Get paid To Promote at any Location

Minggu, 16 Mei 2010

Various comments on Elena Kagan

Common Dreams opines that a Kagan appointment would push the Court to the right:
But she has been a loyal foot soldier in Obama's fight against terrorism and there is little reason to believe that she will not continue to do so. During her confirmation hearing for solicitor general, Kagan agreed with Senator Lindsey Graham that the president can hold suspected terrorists indefinitely during wartime, and the entire world is a battlefield.
The WSJ notes some prior ties to Goldman Sachs, which reportedly are insignificant:
From 2005 to 2008, Ms. Kagan was a paid member of the Research Advisory Council of Goldman Sachs Global Markets Institute, according to financial-disclosure reports she filed after being appointed to her current job. The form shows she was paid $10,000 in 2008, when she was dean of Harvard Law School.
Glenn Greenwald offers some trenchant observations in his Salon column:
The White House Monday said that the Supreme Court nominee won't follow her own advice from 1995 in answering questions on specific legal cases or issues, supporting Kagan’s flip flop on the issue that she first made a year ago.
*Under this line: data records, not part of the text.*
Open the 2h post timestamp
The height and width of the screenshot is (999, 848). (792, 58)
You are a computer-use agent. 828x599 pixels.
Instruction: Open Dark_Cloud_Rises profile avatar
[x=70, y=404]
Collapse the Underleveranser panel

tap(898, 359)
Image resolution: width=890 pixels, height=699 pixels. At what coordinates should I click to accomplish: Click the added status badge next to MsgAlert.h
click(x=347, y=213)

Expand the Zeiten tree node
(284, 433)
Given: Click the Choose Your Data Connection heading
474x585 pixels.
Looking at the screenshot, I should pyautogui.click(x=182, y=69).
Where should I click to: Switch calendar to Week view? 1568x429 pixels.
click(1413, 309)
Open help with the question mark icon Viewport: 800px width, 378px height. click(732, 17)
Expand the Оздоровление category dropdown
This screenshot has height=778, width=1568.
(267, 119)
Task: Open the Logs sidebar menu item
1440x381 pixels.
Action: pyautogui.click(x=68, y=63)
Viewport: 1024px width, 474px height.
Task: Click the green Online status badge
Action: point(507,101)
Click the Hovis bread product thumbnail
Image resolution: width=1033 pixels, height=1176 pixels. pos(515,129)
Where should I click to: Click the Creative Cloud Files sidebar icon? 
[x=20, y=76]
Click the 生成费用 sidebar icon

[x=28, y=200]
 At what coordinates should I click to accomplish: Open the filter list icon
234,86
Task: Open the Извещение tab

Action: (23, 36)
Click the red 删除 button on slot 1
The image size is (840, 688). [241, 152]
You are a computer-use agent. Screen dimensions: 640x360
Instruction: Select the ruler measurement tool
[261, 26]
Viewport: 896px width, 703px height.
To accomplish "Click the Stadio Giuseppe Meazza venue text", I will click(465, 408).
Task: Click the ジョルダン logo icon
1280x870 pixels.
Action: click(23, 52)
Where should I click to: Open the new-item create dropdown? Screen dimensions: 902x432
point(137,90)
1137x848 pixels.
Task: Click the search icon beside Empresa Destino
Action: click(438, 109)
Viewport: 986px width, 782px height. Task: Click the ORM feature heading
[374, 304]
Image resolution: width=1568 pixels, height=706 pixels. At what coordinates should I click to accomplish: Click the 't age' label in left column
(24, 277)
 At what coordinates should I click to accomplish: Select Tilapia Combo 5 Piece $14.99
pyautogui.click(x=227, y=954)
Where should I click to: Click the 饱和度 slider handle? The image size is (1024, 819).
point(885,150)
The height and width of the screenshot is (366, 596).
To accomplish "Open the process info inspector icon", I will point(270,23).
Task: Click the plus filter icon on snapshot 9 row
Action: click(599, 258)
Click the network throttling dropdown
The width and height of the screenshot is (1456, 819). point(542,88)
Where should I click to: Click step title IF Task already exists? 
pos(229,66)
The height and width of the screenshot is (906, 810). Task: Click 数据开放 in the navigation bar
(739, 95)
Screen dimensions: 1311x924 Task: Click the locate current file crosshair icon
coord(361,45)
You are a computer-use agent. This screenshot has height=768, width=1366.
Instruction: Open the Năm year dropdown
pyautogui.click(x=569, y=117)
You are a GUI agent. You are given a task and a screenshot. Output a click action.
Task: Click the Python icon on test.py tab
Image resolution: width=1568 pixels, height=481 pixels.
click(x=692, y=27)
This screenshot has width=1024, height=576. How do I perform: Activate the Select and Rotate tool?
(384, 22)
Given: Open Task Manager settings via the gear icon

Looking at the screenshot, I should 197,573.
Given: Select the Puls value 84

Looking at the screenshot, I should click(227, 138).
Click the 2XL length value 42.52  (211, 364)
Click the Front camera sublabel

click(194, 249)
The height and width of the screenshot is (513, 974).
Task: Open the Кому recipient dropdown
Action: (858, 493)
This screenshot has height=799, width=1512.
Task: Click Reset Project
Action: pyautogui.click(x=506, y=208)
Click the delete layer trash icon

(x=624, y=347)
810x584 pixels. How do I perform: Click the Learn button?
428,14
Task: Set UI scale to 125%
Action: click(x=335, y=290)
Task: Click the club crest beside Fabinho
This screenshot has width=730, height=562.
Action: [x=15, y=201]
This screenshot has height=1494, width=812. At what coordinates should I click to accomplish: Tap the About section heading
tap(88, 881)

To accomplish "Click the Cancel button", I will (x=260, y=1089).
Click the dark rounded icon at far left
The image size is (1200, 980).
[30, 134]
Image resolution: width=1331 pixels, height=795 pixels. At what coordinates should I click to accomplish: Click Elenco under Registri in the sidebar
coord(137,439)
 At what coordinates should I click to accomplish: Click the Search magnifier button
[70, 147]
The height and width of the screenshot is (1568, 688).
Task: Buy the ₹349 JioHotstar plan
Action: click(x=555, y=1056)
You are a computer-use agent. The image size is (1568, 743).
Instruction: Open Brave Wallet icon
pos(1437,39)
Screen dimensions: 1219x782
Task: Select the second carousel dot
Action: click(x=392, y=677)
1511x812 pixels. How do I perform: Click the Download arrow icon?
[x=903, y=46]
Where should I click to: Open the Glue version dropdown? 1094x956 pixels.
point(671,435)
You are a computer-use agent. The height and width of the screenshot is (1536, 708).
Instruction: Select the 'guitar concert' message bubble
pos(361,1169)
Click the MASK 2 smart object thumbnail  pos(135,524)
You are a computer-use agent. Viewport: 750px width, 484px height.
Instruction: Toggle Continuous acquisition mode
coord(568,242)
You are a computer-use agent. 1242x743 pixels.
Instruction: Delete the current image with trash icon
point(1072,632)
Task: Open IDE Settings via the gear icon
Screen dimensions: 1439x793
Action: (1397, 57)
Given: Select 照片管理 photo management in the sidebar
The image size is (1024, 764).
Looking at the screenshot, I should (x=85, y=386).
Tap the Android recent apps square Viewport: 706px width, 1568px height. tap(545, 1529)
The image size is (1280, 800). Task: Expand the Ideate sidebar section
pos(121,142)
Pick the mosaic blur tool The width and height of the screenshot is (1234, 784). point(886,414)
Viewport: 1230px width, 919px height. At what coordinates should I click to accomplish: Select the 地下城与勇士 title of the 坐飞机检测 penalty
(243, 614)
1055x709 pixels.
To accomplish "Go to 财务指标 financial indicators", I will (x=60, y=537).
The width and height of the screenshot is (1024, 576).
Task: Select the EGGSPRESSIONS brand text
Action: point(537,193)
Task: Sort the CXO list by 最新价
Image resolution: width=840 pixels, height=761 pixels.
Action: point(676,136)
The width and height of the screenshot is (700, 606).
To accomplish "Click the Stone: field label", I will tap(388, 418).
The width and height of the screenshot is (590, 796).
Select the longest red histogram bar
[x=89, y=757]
Kagan wrote in 1995 that the confirmation process had become a "charade" because nominees were not answering direct questions, and said they should have to do so.

But during a briefing with reporters in the White House, Ron Klain, a top legal adviser to Vice President Joe Biden who played a key role in helping President Obama choose Kagan, said that she no longer holds this opinion. . . .

It would be one thing if Kagan had been formulated this view when she were a college sophomore and then re-considered it as her career progressed. But that's not the case. In 1995, Kagan was a tenured faculty member of the University of Chicago Law School... Does anyone, anywhere, believe that her "reversal" is motivated by anything other than a desire to avoid adhering to the standards she tried to impose on others?

...In one interesting exchange, Kagan not only states that she believes we are "at war" but agrees that we should have considered ourselves at war since the 1990s . . . . Kagan’s writings (as little as there is) is highly problematic for liberals. . . . For liberals, the problem is her "pragmatic" approach to civil liberties and support for Bush policies. Stevens was the fifth vote in opposing such policies and Kagan could well flip that result. Few could have imagined that voting for Obama would have resulted in moving the Court to the right, but that appears to be case with the selection of Kagan.
And Matthew Yglesias raises the question about the necessity for lifetime appointments of Supreme Court justices:
Concerns you might have about justices being unduly influenced by political or financial considerations could be easily met by giving justices a single, non-renewable term of 9 or 10 or 12 years plus a decent pension.

I think this would have two advantages over the present system. One is that the current rule puts undue weight on throwing up young appointees...

What’s more, we might plausibly see in the near future the situation in which an elderly justice begins to suffer from very serious medical problems but refuses to step down because he or she finds the incumbent president ideologically uncongenial.